According to Ng, previous research has shown that vitamin D inhibits cell proliferation and angiogenesis and induces cell differentiation and apoptosis, as well as having anti-inflammatory effects.

In a 2008 study published in the Journal of Clinical Oncology, Ng and colleagues showed that higher pre-diagnosis levels of plasma 25-hydroxyvitamin D were associated with significant improvements in overall survival, but the study was limited by a small sample size and lack of detailed cancer treatment information.

In the current analysis, Ng and colleagues evaluated 1,043 patients from the CALGB/SWOG 80405 trial, which randomly assigned patients to chemotherapy plus bevacizumab, cetuximab, or both. Plasma vitamin D levels were measured at baseline by radioimmunoassay, and information on dietary and lifestyle behaviors were collected from patient questionnaires.

The mean vitamin D concentration among the patients was deficient, at a level of 17.2 ng/mL. Patients were divided into quintiles based on vitamin D levels, with the median vitamin D value in the highest quintile being 27.5 ng/mL and 8.0 ng/mL in the lowest quintile.

“Patients with vitamin D levels in the highest quintile had a significantly improved overall survival compared with patients in the lowest quintile with a median overall survival of 32.6 months compared with 24.5 months,” Ng said.

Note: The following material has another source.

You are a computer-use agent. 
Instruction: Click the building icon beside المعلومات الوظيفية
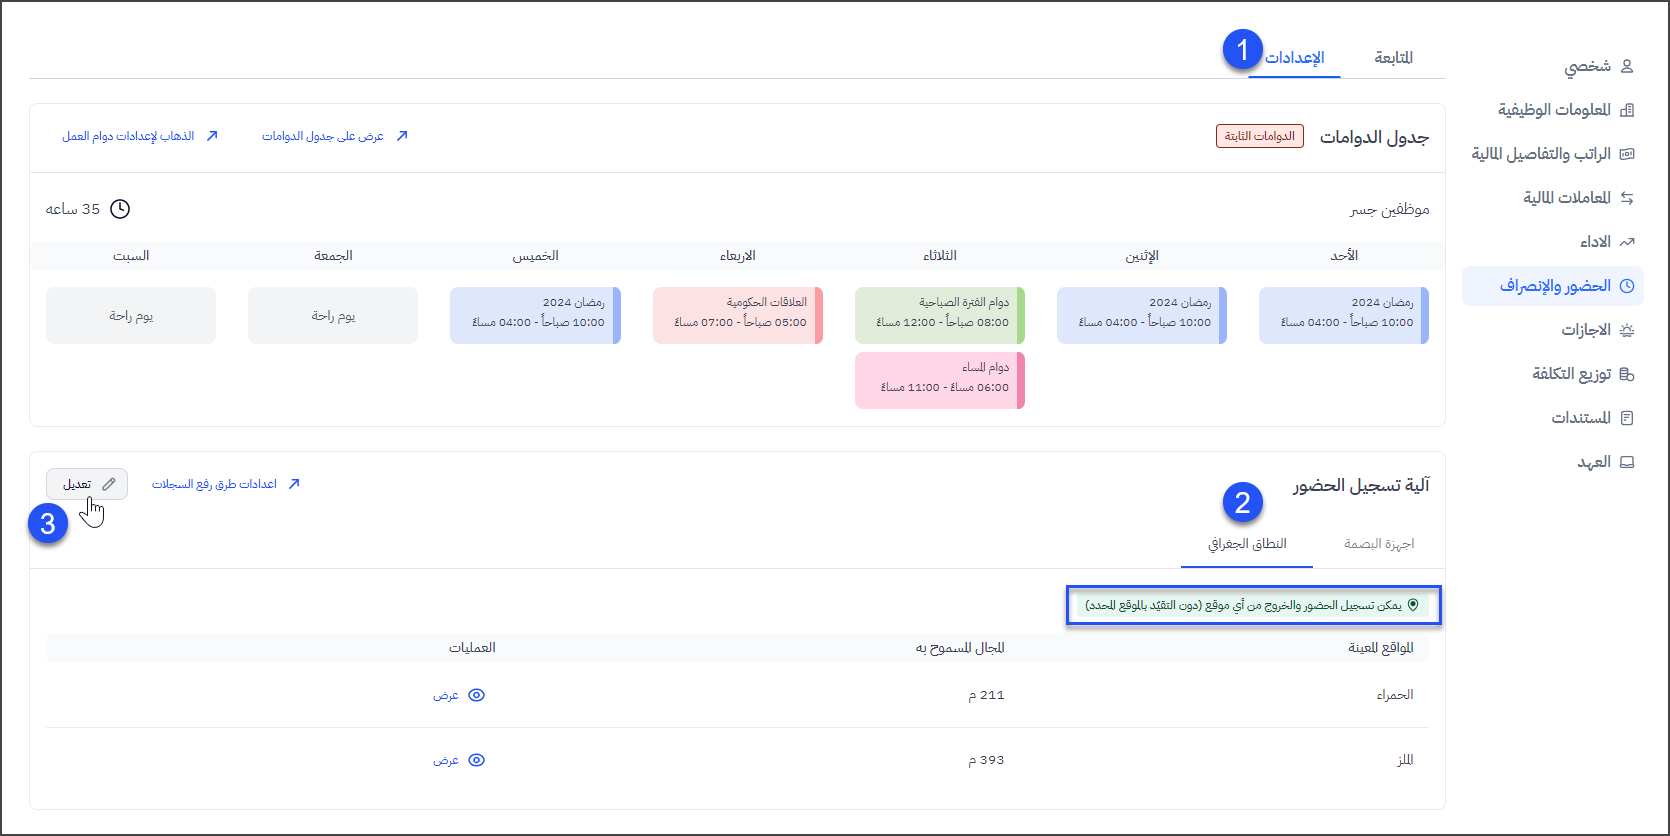tap(1627, 110)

The researchers saw a similar trend for progression-free survival, with a median survival of 12.2 months for patients with the highest vitamin D levels compared with 10.1 months for those with the lowest levels.

“A concern often raised is that higher vitamin D levels may be acting as a surrogate for other healthy behaviors or more favorable disease,” Ng said. “One of the benefits of working with a cohort such as CALGB 80405 is that we had access to very detailed patient and tumor information, as well as data on diet and lifestyle factors, which allowed us to perform a multivariable analysis that adjusted for potential confounding factors.”

In the multivariable analysis, patients with the highest levels of vitamin D had a 35% improvement in overall survival (hazard ratio [HR] = 0.65; 95% confidence interval [CI], 0.51–0.83; P = .001) and a 21% improvement in progression-free survival (HR = 0.79; 95% CI, 0.63–0.99; P = .01) compared with patients with the lowest levels.

A subgroup analysis of overall survival showed that the benefit of higher vitamin D levels was consistent across all subgroups examined.

The data showed that men, black patients, those living in the Northeast, and patients with low dietary and supplemental vitamin D intake, an Eastern Cooperative Oncology Group (ECOG) performance status of 1, a RAS mutation, a higher body mass index, lower physical activity, and blood draw during the winter and spring had significantly lower levels of vitamin D.